Com esse levantamento, os pesquisadores identificaram quase 6 mil regiões de DNA candidatas a elementos regulatórios em várias espécies. A partir dessa grande base de dados, e por meio de procedimentos técnicos bastante engenhosos, descritos em detalhes no artigo, o estudo identificou um conjunto de CREs cujas mutações poderiam ter levado à redução dos membros nos ancestrais das cobras.
“Existem vários estudos sobre um elemento regulatório muito conhecido, que regula um gene cuja modificação provoca diversos defeitos nos membros. As cobras possuem mutações nesse CRE e, em 2016, foi publicada uma pesquisa na qual o elemento regulatório de camundongos foi substituído pela versão das cobras, resultando em descendentes praticamente sem membros. Foi uma demonstração funcional de um mecanismo que pode ter levado à perda de membros nas cobras. Mas este CRE é apenas um dos elementos regulatórios de um dos vários genes que controlam a formação dos membros”, disse Roscito.

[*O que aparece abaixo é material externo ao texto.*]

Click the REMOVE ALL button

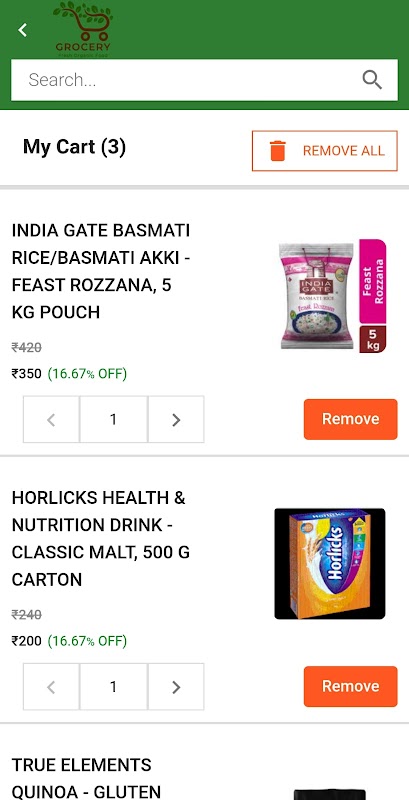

“Nosso estudo expandiu o conjunto de CREs. Mostramos que diversos outros elementos regulatórios, responsáveis pela regulação de muitos genes, sofreram mutações nas cobras. A assinatura é muito mais abrangente. Há toda uma cascata de sinalização afetada”, continuou.
O artigo Phenotype loss is associated with widespread divergence of the gene regulatory landscape in evolution (doi: https://doi.org/10.1038/s41467-018-07122-z), de Juliana G. Roscito, Katrin Sameith, Genis Parra, Bjoern E. Langer, Andreas Petzold, Claudia Moebius, Marc Bickle, Miguel Trefaut Rodrigues e Michael Hiller, está publicado em: www.nature.com/articles/s41467-018-07122-z.